The PWFA strengthens federal protections for pregnant employees by requiring covered employers to provide reasonable accommodations for limitations related to pregnancy, childbirth, or related medical conditions. The employer must provide the reasonable accommodation, unless the accommodations would create an “undue hardship,” meaning an unreasonable expense or effort, from the employer. Possible reasonable accommodations include sitting or drinking water while working, providing closer parking, flexible hours, extended break times, and leave, and being excused from strenuous activity or activities with dangerous exposure. Id.

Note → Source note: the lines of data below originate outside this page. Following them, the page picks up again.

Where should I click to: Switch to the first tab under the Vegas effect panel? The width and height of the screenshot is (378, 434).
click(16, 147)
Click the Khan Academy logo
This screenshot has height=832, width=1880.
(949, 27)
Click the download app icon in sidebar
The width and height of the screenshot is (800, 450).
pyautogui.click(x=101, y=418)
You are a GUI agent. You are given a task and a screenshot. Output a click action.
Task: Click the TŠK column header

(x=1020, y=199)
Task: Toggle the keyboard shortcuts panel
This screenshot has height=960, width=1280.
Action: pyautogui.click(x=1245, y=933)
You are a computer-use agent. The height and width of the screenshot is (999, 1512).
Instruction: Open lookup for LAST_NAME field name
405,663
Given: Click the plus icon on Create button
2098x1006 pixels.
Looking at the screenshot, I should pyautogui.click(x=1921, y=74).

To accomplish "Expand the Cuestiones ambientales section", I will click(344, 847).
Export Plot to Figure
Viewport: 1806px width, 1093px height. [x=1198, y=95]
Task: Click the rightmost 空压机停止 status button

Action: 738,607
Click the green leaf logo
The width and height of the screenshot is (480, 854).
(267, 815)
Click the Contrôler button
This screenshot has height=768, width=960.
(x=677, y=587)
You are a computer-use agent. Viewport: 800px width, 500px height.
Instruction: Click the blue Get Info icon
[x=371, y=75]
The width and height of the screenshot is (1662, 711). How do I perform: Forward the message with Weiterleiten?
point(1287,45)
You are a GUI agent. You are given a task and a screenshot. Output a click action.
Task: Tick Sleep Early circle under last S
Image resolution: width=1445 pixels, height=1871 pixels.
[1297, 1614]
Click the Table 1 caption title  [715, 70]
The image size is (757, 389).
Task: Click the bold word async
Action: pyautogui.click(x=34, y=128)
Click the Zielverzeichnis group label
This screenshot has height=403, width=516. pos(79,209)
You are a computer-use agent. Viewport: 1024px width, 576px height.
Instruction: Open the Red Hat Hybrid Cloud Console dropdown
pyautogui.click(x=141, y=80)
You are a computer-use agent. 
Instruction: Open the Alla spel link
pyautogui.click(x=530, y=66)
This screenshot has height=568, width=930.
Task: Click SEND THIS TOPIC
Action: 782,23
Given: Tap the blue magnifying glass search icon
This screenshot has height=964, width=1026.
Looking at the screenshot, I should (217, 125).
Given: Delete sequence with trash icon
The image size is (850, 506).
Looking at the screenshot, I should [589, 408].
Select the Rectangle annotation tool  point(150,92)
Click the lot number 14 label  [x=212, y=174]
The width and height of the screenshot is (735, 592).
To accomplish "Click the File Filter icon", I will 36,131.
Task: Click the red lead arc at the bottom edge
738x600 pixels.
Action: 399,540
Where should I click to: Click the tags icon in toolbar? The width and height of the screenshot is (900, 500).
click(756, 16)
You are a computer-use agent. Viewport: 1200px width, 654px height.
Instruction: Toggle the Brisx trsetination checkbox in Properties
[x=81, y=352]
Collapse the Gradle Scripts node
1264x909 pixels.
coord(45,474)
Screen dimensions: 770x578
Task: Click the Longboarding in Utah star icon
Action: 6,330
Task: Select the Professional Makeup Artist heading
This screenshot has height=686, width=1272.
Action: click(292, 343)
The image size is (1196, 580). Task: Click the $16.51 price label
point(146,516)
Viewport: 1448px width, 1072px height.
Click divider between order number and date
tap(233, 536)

In addition to requiring reasonable accommodations, the PWFA states it is unlawful for an employer to:

  1. Require an employee to accept an accommodation without engaging in an interactive process with the employee regarding accommodations;
  2. Deny employment opportunities based on an employee’s need for reasonable accommodations under the PWFA;
  3. Require an employee to take leave if another reasonable accommodation can be provided;
  4. Retaliate against an employee for exercising their rights under the PWFA; or
  5. Interfere with an employee’s PWFA rights.

Many states, including South Carolina, have state laws prohibiting pregnancy discrimination and mandating reasonable accommodations.[3] The PWFA adds to more protective local, state, and federal laws; it does not replace them. Pregnant workers may be entitled to accommodations under the PWFA, Title VII, the ADA, FMLA, FLSA, and state law.

If a person feels they have been subjected to discrimination, retaliation, or denied accommodations, they should consult with an attorney regarding potential representation immediately, especially because urgent time limitations may affect your claims. 

-Beth Bowen

[1] Pregnant Workers Fairness Act.

[3] See, SC Code § 1-13-80(A)(4); S.C. Code Ann. 1-13-30(T)(2)(b).